[ 
https://issues.apache.org/jira/browse/TEZ-3000?page=com.atlassian.jira.plugin.system.issuetabpanels:all-tabpanel
 ]

Ming Ma updated TEZ-3000:
-------------------------
    Attachment: TEZ-3000.patch

Linked another similar jira. Here is the draft path. There are couple issues.

* {{TestTaskSchedulerHelpers#CapturingEventHandler}} uses LinkedList, not 
thread safe.
* The interaction between {{YarnTaskSchedulerService}} and 
{{TaskSchedulerManager}} is async via {{TaskSchedulerContextImplWrapper}}. The 
test code calls {{drainableAppCallback.drain();}} before verification of 
{{taskAllocated}} in most places. But it is missing in some places.
* {{TestTaskSchedulerHelpers}}'s serviceStart changes the TaskScheduler to 
another spy object. This caused {{NODE_LOCAL_ASSIGNER}} which is created during 
{{YarnTaskSchedulerService}} object creation time to refers to the actual 
{{YarnTaskSchedulerService}}, while the test code refers to the spy object. 
That causes some mismatch in synchronization as it appears the spy object uses 
different synchronized lock different from the actual object.
* It seems cleaner to move "setting 
{{YarnTaskSchedulerService#drainedDelayedContainersForTest}} to false" from 
test code to the time when the delayed container is added to the queue.
* Some clean up in the test code.

These fixes have been tested by running the tests for many hours.

> TestContainerReuse.testReuseWithTaskSpecificLaunchCmdOption fails
> -----------------------------------------------------------------
>
>                 Key: TEZ-3000
>                 URL: https://issues.apache.org/jira/browse/TEZ-3000
>             Project: Apache Tez
>          Issue Type: Sub-task
>    Affects Versions: 0.8.1-alpha
>            Reporter: Jeff Zhang
>         Attachments: TEZ-3000.patch
>
>
> https://builds.apache.org/job/PreCommit-TEZ-Build/1381//testReport/org.apache.tez.dag.app.rm/TestContainerReuse/testReuseWithTaskSpecificLaunchCmdOption/
> {code}
> Error Message
> Wanted but not invoked:
> taskSchedulerManagerForTest.taskAllocated(
>     0,
>     Mock for TaskAttempt, hashCode: 829607670,
>     <any>,
>     Container: [ContainerId: container_1_0001_01_000002, NodeId: host3:0, 
> NodeHttpAddress: host3:0, Resource: <memory:1024, vCores:1>, Priority: 1, 
> Token: null, ]
> );
> -> at 
> org.apache.tez.dag.app.rm.TestContainerReuse.testReuseWithTaskSpecificLaunchCmdOption(TestContainerReuse.java:686)
_ _ _ _ _
**DIRECTION 1**
According to the Tez issue update, why did swapping in a spy object during serviceStart cause problems? Answer in one to three sentences.
**DIRECTION 2**
Write out the part of the Tez issue update starting at "Linked another similar" and ending at "the spy object.", word for word.
**DIRECTION 3**
Carry on the Tez issue update from its last line shown.
The lines that come next have no connection to the Tez issue update.

**DATASET SECTION**
_ _ _ _ _
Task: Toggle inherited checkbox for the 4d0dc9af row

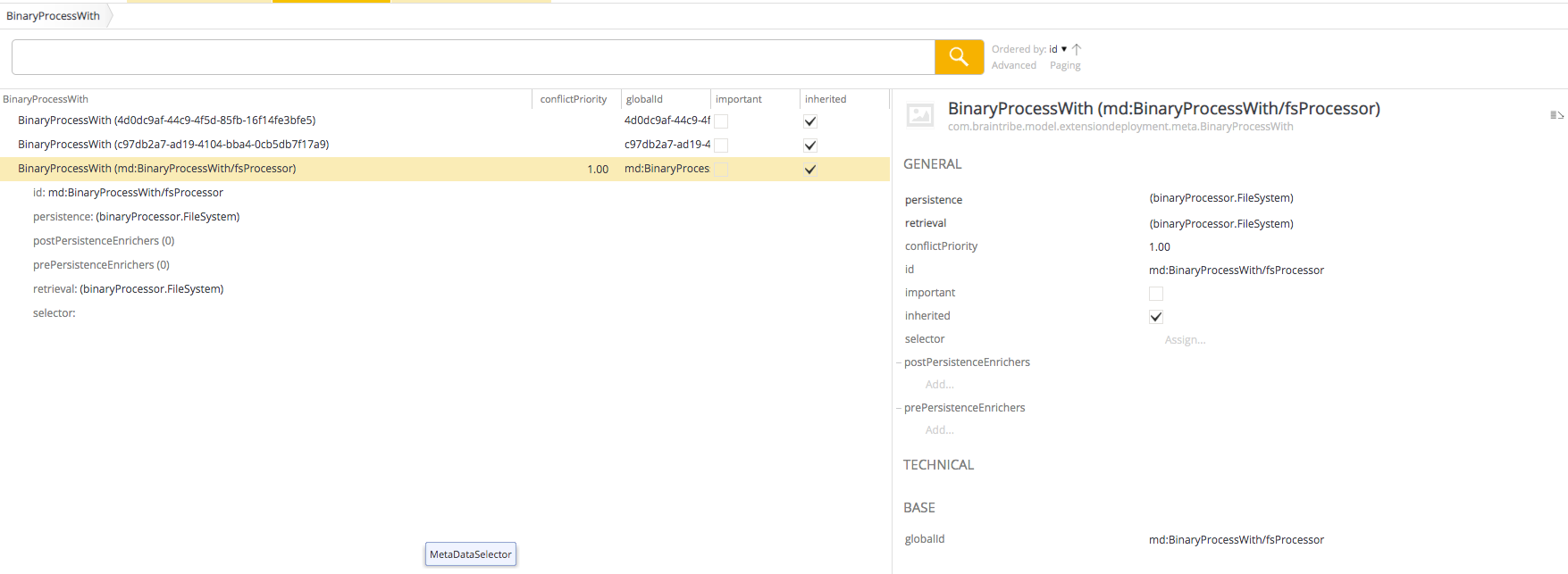Action: point(810,121)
_ _ _ _ _
**OUTPUT 1**
The test's serviceStart replaced the TaskScheduler with another spy object, but NODE_LOCAL_ASSIGNER had already been created along with YarnTaskSchedulerService. As a result it referred to the actual object while the test code referred to the spy. Because the spy appears to use a different synchronized lock from the actual object, synchronization became mismatched.

**OUTPUT 2**
Linked another similar jira. Here is the draft path. There are couple issues.

* {{TestTaskSchedulerHelpers#CapturingEventHandler}} uses LinkedList, not 
thread safe.
* The interaction between {{YarnTaskSchedulerService}} and 
{{TaskSchedulerManager}} is async via {{TaskSchedulerContextImplWrapper}}. The 
test code calls {{drainableAppCallback.drain();}} before verification of 
{{taskAllocated}} in most places. But it is missing in some places.
* {{TestTaskSchedulerHelpers}}'s serviceStart changes the TaskScheduler to 
another spy object. This caused {{NODE_LOCAL_ASSIGNER}} which is created during 
{{YarnTaskSchedulerService}} object creation time to refers to the actual 
{{YarnTaskSchedulerService}}, while the test code refers to the spy object.

**OUTPUT 3**
> However, there were other interactions with this mock:
> taskSchedulerManagerForTest.init(
>     Configuration: core-default.xml, core-site.xml, yarn-default.xml, 
> yarn-site.xml
> );
> -> at 
> org.apache.tez.dag.app.rm.TestContainerReuse.testReuseWithTaskSpecificLaunchCmdOption(TestContainerReuse.java:537)
> taskSchedulerManagerForTest.setConfig(
>     Configuration: core-default.xml, core-site.xml, yarn-default.xml, 
> yarn-site.xml
> );
> -> at 
> org.apache.tez.dag.app.rm.TestContainerReuse.testReuseWithTaskSpecificLaunchCmdOption(TestContainerReuse.java:537)
> taskSchedulerManagerForTest.serviceInit(
>     Configuration: core-default.xml, core-site.xml, yarn-default.xml, 
> yarn-site.xml
> );
> -> at 
> org.apache.tez.dag.app.rm.TestContainerReuse.testReuseWithTaskSpecificLaunchCmdOption(TestContainerReuse.java:537)
> taskSchedulerManagerForTest.start();
> -> at 
> org.apache.tez.dag.app.rm.TestContainerReuse.testReuseWithTaskSpecificLaunchCmdOption(TestContainerReuse.java:538)
> taskSchedulerManagerForTest.serviceStart();
> -> at 
> org.apache.tez.dag.app.rm.TestContainerReuse.testReuseWithTaskSpecificLaunchCmdOption(TestContainerReuse.java:538)
> taskSchedulerManagerForTest.instantiateSchedulers(
>     "host",
>     0,
>     "",
>     Mock for AppContext, hashCode: 321692161
> );
> -> at 
> org.apache.tez.dag.app.rm.TestContainerReuse.testReuseWithTaskSpecificLaunchCmdOption(TestContainerReuse.java:538)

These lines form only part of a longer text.